Warum ich Karate mache
Ich bin Sophie und bin jetzt seit fünf Jahren im Jukengo. Angefangen habe ich mit vierzig, weil ich merkte, dass es wichtig wird, etwas für Körper und Muskeln zu tun, damit es mir gut geht.
Wie ich zum Karate gekommen bin? Im Urlaub hatte mir eine Frau von Judo vorgeschwärmt. Mich interessierte besonders der geistige Aspekt, den sie an dem Kampfsport beschrieb, da ich die meisten Sportarten eigentlich immer etwas langweilig fand.
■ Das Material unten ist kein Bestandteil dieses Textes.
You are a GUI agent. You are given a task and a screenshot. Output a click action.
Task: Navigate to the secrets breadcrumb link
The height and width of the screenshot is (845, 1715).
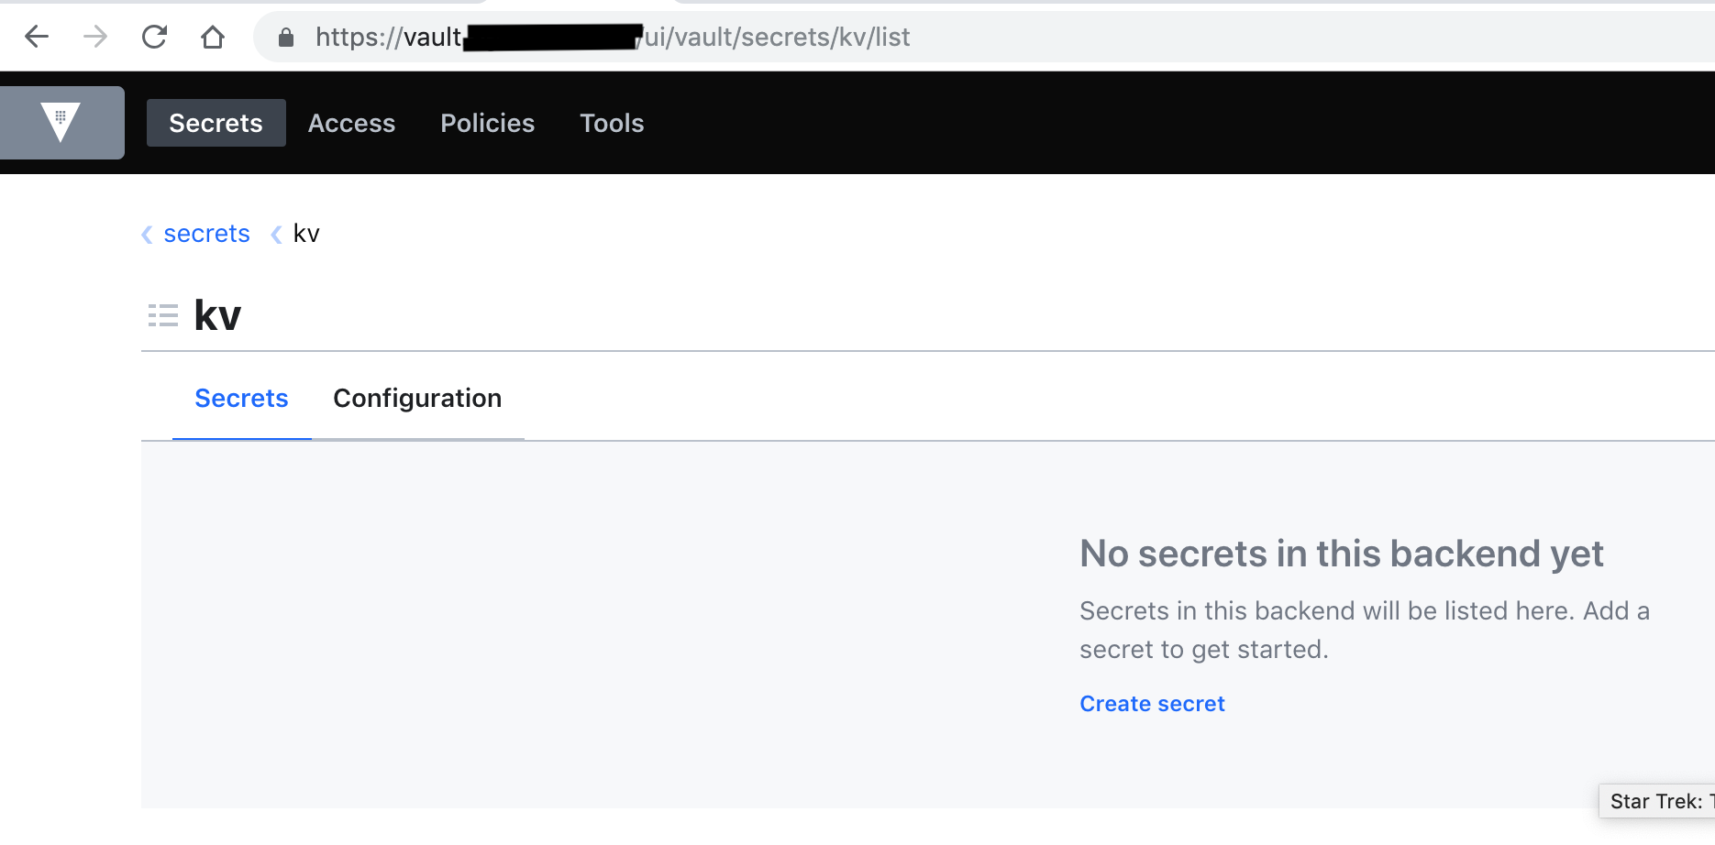pyautogui.click(x=206, y=234)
Zuhause habe ich dann mit Oli gesprochen, der damals neben uns wohnte. Oli ist Trainer im Jukengo. Er erklärte mir, dass man in Judo viel auf den Boden geworfen wird, was mich dann etwas abschreckte. Er schlug mir vor, es doch mal mit Karate zu versuchen: Das sei ganz anders und auch wunderbar in meinem Alter zu erlernen. Ja, die Worte Spaß, netter Verein und Karatefreizeit kamen häufiger in seiner Beschreibung vor. Natürlich unterstrich er auch wortreich, wie gut Karate für Muskelaufbau, Koordination, Gelenkigkeit, Balance, Ausdauer, Rhythmus und Schnelligkeit sei.
Er hat nicht übertrieben, muss ich sagen.
Nach dem ersten Training kam ich nach Hause und hatte so viel Spaß gehabt, dass ich meinen Mann überredete, das nächste Mal mitzukommen. Seit dem trainieren wir zusammen im Ju Kengo und tragen inzwischen beide den blauen Gurt.
Das Großartige an Karate ist, dass dieser Sport wirklich alles abdeckt. Die Atmosphäre ist im Dojo (so nennen wir den Trainingsraum) immer so, dass man sich für Fehler nicht schämen muss, weil sowieso jeder an seine Grenzen kommt. Weil Karate ein Sport ist, bei dem man sich selbst verbessert, gibt es den Konkurrenzgedanken gar nicht so. Für die Auseinandersetzung mit dem Gegenüber haben wir den Zweikampf. Ich hätte nie geglaubt, wie viel Spaß das macht. Da der erste Grundsatz die Verantwortung für unser Gegenüber ist, gibt es keine wilde Schlägerei. Wir wissen, was wir tun und was unser Partner tun wird. Dann versuchen wir natürlich schon, etwas schneller oder weiter zu sein, um unseren Partner zu fordern. Umgekehrt natürlich auch… So ist es wie ein Spiel – bei hoher Konzentration.
Aber auch die Katas, die wir lernen, machen mir großen Spaß. Jede Kata hat ihren ganz eigenen Bewegungscharakter. Manchmal ist es echt knifflig, sich die vielen Bewegungsabläufe exakt zu merken, aber wenn Du das einige Male trainierst, merkst du enorme Fortschritte. Und plötzlich kannst Du eine neue Kata! Manche von uns können die Katas wunderschön laufen – da hat es auch durchaus etwas Künstlerisches oder Tänzerisches.
Neben dem Zweikampf und den Katas lernen wir noch die Grundschulbahnen (Kihon), das sind die Grundelemente aller Karatebewegungen und ihre Kombinationen. Das hat sehr viel mit Koordination zu tun und gibt manchmal ein tüchtiges Durcheinander im Kopf! Nach ein paar Bahnen geht es dann aber… Dann konzentrierst Du dich, die gleichen Bewegungen stärker oder schneller, lockerer oder langsamer zu machen. Am Ende bist du pitschenass geschwitzt!
Ich mag an Karate, dass man bei der vielen Hirnarbeit herrlich den Alltag hinter sich lassen kann. Darüber hinaus wurde mir erst beim Karate richtig klar, dass ich schlecht werde, wenn ich zweifle und richtig gut werde, wenn ich glaube, dass ich gut bin. Und die Tatsache, dass man so deutlich merkt, wie lernfähig man ist, dass gefällt mir auch besonders gut.
Dass das Lernen kein Ende nimmt und nehmen soll, ist eine Erkenntnis, die sich über den Sport hinaus in mein Leben eingewoben hat.